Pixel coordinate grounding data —

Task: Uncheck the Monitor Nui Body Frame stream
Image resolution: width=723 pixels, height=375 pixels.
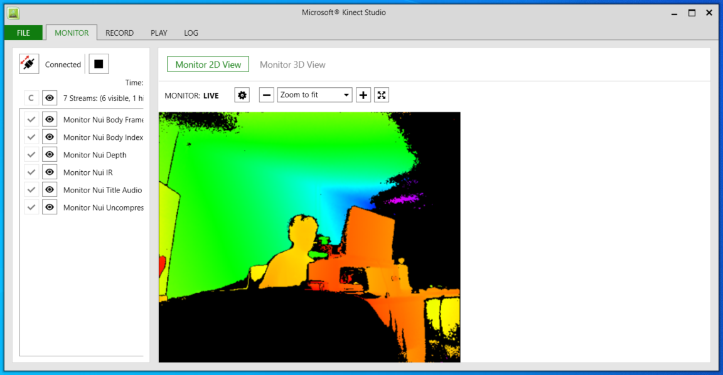Action: pos(31,119)
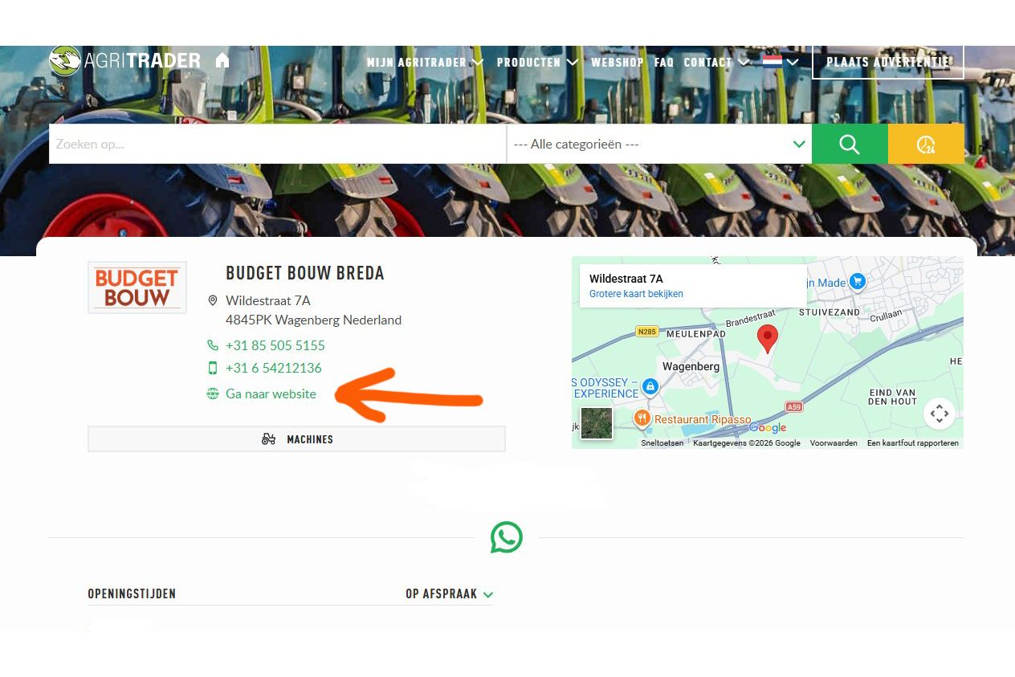Open the Alle categorieën dropdown

pyautogui.click(x=658, y=145)
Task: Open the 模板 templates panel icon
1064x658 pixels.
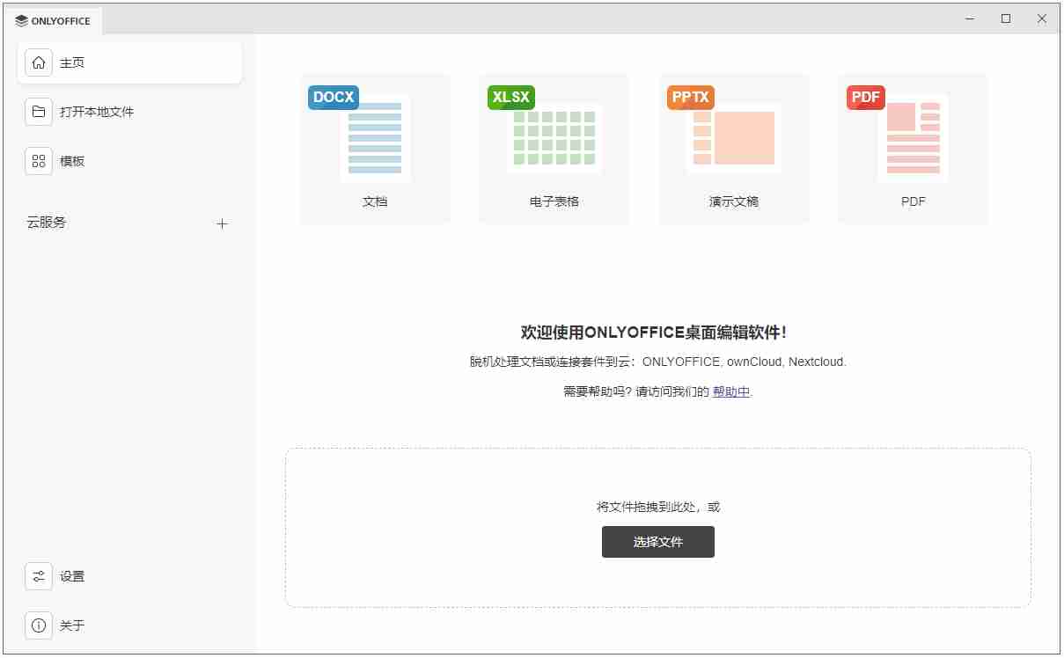Action: [x=39, y=161]
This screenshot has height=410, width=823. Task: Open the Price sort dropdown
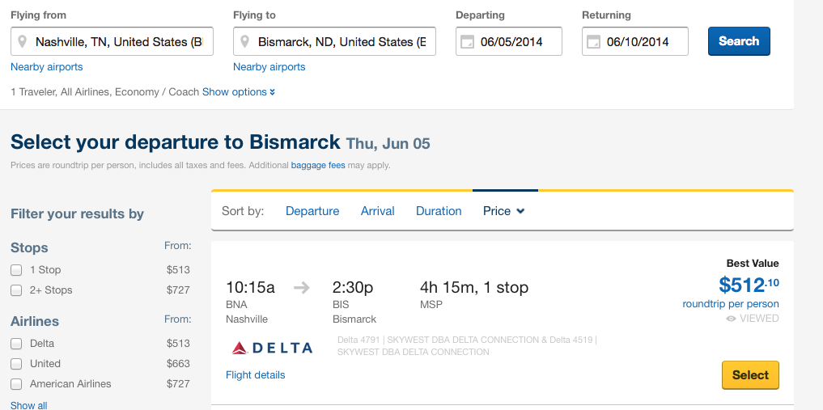click(504, 211)
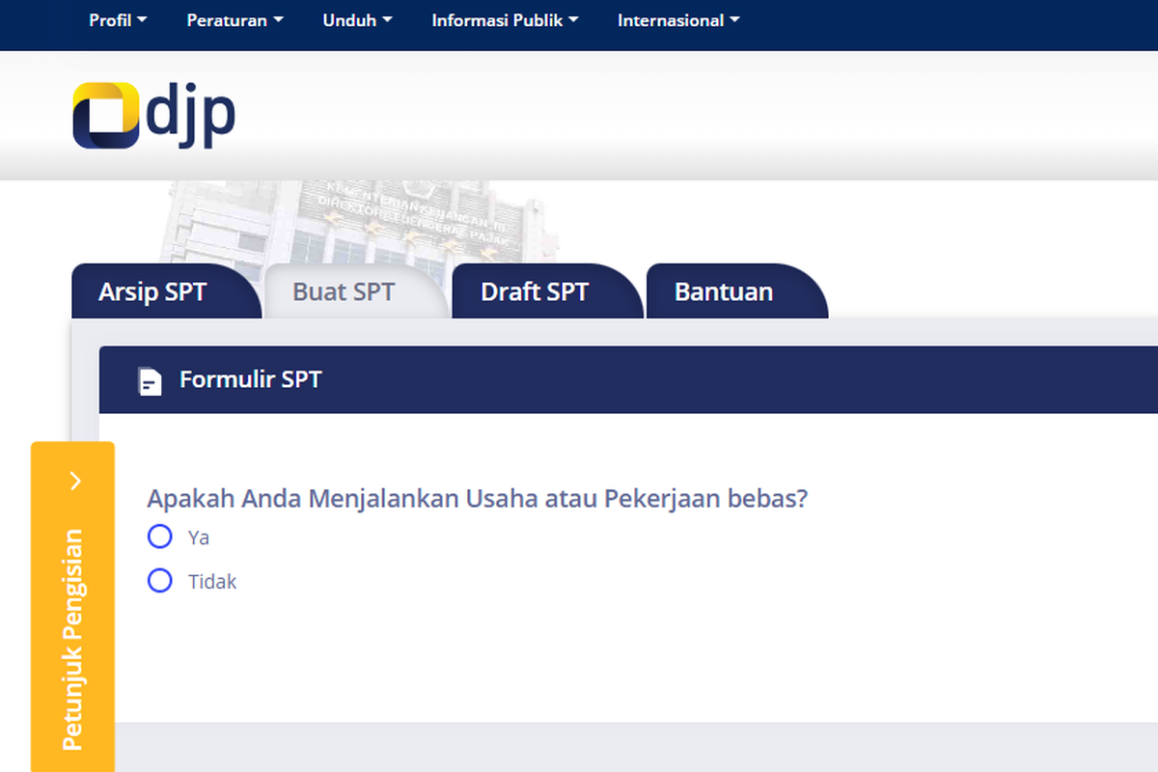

TRY IT — Please reproduce the records above exactly, omitting every picture.

REPLY TO THE TASK —
Task: Uncheck the Monitor Nui Body Frame stream
Image resolution: width=723 pixels, height=375 pixels.
Action: pos(31,119)
Open the Alle categorieën dropdown

pyautogui.click(x=658, y=145)
Task: Open the 模板 templates panel icon
1064x658 pixels.
Action: [x=39, y=161]
This screenshot has height=410, width=823. Task: Open the Price sort dropdown
click(504, 211)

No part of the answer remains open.